# Aim:
Reproduce the data below word for word, from its first line through the line containing "Action: tap(1552, 31)", both included.
__________
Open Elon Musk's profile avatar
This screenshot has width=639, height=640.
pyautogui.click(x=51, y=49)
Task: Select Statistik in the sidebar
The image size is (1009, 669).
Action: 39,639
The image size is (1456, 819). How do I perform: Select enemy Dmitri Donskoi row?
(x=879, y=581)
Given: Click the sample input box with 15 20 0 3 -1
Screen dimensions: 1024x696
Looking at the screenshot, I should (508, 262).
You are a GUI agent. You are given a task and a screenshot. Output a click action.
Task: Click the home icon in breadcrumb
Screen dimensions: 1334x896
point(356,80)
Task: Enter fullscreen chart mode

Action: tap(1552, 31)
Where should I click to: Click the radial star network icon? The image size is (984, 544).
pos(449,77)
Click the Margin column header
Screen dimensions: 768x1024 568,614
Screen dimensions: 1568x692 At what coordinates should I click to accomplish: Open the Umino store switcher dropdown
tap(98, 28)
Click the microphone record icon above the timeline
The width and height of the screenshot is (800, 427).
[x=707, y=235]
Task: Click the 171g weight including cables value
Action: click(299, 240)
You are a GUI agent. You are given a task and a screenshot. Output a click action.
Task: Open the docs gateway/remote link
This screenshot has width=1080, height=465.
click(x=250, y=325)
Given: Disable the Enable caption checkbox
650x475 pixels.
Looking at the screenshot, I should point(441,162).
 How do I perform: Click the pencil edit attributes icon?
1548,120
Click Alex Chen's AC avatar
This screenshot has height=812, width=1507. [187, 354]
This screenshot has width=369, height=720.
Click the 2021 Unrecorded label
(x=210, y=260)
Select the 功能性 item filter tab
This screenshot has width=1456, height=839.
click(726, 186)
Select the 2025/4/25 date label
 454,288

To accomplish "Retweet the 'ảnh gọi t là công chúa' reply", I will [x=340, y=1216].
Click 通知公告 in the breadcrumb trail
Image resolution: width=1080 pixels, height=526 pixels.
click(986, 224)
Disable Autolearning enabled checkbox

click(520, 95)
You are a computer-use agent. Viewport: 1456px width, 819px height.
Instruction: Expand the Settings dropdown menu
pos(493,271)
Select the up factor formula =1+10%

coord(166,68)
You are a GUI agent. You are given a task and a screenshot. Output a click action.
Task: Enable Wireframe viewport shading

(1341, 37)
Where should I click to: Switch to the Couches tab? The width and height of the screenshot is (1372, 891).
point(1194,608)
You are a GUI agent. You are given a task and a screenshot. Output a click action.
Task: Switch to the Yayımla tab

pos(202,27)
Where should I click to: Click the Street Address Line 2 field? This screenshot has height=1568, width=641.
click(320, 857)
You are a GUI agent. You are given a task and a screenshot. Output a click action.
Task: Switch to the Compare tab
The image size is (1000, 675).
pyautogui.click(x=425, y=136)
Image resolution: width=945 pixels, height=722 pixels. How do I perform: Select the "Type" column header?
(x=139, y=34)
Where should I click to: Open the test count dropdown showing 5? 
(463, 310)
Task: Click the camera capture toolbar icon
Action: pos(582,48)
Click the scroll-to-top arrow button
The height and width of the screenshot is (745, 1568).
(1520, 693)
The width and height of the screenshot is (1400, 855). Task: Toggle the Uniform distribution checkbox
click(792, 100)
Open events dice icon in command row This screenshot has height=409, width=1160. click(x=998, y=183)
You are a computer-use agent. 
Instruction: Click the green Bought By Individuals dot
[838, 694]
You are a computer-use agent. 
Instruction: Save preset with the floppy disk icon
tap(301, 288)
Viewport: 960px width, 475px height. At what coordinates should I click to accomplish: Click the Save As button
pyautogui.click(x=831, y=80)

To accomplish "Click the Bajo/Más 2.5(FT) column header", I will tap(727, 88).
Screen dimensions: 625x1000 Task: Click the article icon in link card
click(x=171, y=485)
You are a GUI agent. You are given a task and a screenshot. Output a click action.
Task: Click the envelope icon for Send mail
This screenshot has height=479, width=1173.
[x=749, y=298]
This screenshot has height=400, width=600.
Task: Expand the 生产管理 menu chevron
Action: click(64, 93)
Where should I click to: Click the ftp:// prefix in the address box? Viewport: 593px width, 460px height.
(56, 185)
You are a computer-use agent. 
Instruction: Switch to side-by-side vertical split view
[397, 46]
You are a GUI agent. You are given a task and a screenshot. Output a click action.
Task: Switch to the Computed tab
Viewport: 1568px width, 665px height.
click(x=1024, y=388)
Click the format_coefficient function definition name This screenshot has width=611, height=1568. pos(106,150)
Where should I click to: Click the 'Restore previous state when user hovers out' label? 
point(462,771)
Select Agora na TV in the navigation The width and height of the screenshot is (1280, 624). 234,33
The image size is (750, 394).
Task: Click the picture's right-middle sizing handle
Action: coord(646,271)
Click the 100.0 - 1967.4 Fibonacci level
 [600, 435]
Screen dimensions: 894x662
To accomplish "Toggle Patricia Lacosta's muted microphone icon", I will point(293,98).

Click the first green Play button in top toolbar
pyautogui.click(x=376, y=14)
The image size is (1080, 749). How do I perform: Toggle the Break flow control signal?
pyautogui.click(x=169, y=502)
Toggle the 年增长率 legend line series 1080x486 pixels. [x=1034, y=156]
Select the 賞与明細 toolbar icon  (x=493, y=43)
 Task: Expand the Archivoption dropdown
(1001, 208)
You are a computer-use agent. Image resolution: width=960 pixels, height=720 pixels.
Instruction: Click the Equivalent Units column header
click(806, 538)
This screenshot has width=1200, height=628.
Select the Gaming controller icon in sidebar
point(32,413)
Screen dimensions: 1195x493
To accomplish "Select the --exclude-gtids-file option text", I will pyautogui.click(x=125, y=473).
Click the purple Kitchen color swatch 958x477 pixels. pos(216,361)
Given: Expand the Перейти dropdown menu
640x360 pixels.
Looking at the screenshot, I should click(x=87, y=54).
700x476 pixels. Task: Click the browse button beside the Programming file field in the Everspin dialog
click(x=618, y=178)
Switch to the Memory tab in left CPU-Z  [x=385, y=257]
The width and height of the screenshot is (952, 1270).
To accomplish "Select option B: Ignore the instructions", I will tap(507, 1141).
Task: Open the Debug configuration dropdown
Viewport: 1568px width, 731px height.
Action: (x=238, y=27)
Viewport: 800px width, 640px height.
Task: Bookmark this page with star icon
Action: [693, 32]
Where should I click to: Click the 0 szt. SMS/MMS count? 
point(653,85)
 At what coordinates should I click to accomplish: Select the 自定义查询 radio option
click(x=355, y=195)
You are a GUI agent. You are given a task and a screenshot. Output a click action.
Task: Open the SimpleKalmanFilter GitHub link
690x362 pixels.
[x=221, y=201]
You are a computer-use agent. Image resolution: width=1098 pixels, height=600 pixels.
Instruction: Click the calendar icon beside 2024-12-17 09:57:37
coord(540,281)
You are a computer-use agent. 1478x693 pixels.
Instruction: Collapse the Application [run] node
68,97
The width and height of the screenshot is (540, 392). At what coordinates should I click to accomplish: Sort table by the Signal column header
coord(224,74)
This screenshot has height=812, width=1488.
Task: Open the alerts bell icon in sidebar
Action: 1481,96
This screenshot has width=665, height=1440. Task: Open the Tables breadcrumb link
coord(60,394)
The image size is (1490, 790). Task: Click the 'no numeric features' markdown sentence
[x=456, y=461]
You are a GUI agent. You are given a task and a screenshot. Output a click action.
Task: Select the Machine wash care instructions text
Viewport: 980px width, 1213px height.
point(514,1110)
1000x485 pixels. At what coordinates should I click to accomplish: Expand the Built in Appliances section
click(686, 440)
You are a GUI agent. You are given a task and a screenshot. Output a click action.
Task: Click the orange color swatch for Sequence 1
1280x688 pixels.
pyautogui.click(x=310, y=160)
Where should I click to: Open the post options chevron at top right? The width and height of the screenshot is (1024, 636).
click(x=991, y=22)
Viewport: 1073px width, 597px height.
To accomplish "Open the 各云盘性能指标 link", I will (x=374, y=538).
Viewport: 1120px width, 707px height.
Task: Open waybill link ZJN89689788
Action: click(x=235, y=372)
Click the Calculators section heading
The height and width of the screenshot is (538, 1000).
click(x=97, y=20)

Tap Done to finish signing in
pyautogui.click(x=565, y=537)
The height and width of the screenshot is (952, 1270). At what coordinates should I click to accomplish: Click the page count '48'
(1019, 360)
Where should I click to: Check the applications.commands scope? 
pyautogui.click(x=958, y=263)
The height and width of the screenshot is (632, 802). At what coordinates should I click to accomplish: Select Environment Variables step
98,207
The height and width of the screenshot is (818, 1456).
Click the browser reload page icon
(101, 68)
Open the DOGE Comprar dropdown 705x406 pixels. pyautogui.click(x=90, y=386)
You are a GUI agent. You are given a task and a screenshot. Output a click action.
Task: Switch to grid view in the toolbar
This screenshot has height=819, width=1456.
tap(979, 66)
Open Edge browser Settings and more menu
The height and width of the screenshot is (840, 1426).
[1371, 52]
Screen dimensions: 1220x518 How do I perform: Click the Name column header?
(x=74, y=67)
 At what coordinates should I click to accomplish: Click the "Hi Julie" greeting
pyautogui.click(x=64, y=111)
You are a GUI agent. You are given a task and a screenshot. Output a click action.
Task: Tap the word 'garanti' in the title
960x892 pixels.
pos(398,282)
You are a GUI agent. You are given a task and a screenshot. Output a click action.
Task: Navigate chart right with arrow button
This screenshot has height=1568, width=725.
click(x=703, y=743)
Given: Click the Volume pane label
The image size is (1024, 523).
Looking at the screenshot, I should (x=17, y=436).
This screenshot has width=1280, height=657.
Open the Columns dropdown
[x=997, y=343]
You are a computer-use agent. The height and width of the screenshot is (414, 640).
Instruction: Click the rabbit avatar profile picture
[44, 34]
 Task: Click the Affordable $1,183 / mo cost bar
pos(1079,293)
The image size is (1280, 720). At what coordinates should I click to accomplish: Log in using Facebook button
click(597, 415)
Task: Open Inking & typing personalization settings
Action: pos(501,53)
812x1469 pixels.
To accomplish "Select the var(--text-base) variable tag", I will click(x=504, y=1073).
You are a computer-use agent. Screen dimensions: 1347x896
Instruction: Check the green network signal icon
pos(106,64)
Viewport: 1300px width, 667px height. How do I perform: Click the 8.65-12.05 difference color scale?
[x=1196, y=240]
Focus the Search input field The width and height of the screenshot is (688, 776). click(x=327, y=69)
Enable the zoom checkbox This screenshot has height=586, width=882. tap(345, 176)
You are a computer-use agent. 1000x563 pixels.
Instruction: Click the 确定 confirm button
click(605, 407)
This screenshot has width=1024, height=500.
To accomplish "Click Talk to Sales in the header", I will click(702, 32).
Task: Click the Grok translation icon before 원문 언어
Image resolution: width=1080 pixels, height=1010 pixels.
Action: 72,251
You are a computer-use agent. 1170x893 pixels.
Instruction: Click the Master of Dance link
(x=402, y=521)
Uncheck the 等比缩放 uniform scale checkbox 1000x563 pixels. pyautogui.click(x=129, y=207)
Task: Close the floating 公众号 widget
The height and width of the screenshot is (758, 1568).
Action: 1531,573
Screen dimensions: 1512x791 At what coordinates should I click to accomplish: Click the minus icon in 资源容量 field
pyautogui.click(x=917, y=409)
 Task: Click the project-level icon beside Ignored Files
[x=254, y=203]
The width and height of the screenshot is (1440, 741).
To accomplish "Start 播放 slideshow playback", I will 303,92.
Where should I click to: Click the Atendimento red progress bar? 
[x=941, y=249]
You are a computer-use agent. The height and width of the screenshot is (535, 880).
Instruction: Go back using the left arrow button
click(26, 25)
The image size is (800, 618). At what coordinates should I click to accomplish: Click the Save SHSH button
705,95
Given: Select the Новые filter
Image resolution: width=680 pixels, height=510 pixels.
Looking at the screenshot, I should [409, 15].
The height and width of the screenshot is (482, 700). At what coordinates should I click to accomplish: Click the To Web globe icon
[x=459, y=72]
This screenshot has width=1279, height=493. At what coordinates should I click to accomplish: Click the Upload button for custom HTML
__________
# Exercise response:
Open Elon Musk's profile avatar
This screenshot has width=639, height=640.
pyautogui.click(x=51, y=49)
Task: Select Statistik in the sidebar
The image size is (1009, 669).
Action: 39,639
The image size is (1456, 819). How do I perform: Select enemy Dmitri Donskoi row?
(x=879, y=581)
Given: Click the sample input box with 15 20 0 3 -1
Screen dimensions: 1024x696
Looking at the screenshot, I should (508, 262).
You are a GUI agent. You are given a task and a screenshot. Output a click action.
Task: Click the home icon in breadcrumb
Screen dimensions: 1334x896
point(356,80)
Task: Enter fullscreen chart mode

Action: tap(1552, 31)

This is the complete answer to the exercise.